[Location data for words and elements]
•••

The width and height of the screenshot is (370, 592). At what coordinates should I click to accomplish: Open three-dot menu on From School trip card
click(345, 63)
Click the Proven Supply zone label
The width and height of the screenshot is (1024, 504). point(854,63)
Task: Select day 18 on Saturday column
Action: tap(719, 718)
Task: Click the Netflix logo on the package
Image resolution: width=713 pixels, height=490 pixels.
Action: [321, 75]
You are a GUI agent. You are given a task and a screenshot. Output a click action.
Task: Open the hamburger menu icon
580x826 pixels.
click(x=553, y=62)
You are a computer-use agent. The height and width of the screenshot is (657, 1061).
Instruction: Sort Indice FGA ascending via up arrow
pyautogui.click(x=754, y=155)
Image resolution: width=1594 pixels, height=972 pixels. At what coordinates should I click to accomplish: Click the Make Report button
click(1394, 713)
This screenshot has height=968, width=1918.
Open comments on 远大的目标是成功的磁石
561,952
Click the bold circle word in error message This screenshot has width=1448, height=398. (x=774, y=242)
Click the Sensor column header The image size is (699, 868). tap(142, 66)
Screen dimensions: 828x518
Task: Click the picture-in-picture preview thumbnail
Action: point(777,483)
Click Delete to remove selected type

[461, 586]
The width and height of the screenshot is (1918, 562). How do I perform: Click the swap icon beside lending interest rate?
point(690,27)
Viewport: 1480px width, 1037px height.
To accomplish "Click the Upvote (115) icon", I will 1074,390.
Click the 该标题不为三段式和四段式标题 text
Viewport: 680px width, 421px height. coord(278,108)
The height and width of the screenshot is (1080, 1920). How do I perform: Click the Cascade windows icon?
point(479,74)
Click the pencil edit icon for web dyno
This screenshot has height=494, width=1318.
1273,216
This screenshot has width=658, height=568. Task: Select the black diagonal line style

•••

[What the task requires]
Please reproduce the records word for word, starting at the line that contains "Click the 该标题不为三段式和四段式标题 text" and ending at the last line of the records.

[Expected output]
Click the 该标题不为三段式和四段式标题 text
Viewport: 680px width, 421px height. coord(278,108)
The height and width of the screenshot is (1080, 1920). How do I perform: Click the Cascade windows icon?
point(479,74)
Click the pencil edit icon for web dyno
This screenshot has height=494, width=1318.
1273,216
This screenshot has width=658, height=568. Task: Select the black diagonal line style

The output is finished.